Hello! I would like some clarification if possible for this question, thank you so much!

Method 1 - exocyclic methylene (═CH₂) → endocyclic alkene + methyl substituent (methylene-cycloalkane → methyl-cycloalkene), while retaining the alcohol.

Step 1 — Protect the alcohol (so acid won't dehydrate it)

Reagents: Ac₂O, pyridine (or DMAP)

Intermediate 1: same skeleton, but –OH → –OAc (acetate ester)

Step 2 — Acid-catalyzed alkene isomerization (double-bond migration)

Reagents: cat. p-TsOH (or cat. H₂SO₄), dry solvent (toluene/benzene/CH₂Cl₂), gentle heat
Intermediate 2: isomerized alkene product skeleton, still –OAc
Step 3 — Deprotect (regenerate the alcohol)

Reagents: NaOMe/MeOH or NaOH (aq/alcohol), then workup

Product: target structure with –OH and the shifted alkene + methyl


Method 2 -"hydrogenation → radical bromination → E2 elimination
H₂/Pt hydrogenation converts the exocyclic =CH₂ into a methyl substituent (–CH₃) on that ring carbon.

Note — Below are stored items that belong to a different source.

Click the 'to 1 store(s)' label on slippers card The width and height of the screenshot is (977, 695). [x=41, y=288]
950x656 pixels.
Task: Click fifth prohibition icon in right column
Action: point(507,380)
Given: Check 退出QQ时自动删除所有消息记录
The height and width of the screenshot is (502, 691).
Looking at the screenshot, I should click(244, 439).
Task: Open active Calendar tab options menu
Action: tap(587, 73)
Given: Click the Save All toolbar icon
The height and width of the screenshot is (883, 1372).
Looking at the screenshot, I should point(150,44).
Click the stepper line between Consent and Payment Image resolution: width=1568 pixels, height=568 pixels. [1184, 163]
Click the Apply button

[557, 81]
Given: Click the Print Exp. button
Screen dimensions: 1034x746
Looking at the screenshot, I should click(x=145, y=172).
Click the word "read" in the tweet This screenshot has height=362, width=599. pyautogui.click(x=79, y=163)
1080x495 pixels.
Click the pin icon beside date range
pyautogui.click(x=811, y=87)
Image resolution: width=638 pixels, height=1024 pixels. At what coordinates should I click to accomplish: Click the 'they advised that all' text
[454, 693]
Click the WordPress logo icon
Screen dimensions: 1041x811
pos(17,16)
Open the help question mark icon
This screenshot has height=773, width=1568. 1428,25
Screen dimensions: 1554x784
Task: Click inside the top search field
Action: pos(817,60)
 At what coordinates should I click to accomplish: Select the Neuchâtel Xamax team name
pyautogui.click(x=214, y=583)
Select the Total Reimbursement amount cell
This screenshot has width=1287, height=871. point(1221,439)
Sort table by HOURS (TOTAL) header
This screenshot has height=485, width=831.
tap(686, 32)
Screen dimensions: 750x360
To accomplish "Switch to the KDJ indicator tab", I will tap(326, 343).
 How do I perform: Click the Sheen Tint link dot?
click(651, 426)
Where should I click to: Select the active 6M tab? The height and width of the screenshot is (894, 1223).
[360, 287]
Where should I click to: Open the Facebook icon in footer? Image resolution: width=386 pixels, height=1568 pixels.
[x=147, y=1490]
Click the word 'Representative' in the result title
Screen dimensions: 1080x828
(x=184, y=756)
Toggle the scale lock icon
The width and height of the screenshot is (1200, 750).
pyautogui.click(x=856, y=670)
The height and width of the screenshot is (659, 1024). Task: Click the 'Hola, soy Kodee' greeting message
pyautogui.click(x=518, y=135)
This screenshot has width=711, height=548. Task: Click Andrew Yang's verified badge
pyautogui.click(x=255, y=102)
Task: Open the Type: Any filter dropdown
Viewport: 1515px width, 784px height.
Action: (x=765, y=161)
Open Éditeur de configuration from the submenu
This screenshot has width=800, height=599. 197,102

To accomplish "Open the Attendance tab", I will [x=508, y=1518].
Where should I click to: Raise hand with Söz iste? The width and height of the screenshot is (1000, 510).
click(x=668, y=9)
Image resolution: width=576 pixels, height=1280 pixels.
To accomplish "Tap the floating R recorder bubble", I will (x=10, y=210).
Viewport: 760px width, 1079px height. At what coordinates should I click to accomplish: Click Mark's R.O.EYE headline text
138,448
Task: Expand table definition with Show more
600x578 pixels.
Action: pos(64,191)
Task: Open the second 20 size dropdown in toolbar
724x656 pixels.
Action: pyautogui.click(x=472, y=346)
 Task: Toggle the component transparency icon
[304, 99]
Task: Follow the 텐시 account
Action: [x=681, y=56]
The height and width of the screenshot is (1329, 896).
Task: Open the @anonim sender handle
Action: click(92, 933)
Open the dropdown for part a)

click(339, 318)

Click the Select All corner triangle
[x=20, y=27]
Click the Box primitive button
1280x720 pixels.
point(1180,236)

Br₂, hν does selective radical bromination at the most substituted (tertiary) C–H, which should be the carbon that now bears the methyl group (gives a tertiary bromide).

E2 with EtO⁻ (heat) eliminates HBr to give an alkene. In this fused system, elimination that would put a double bond at a bridgehead is strongly disfavored (Bredt's rule), so the reaction is biased toward the allowed internal alkene you want (in the 5-member ring).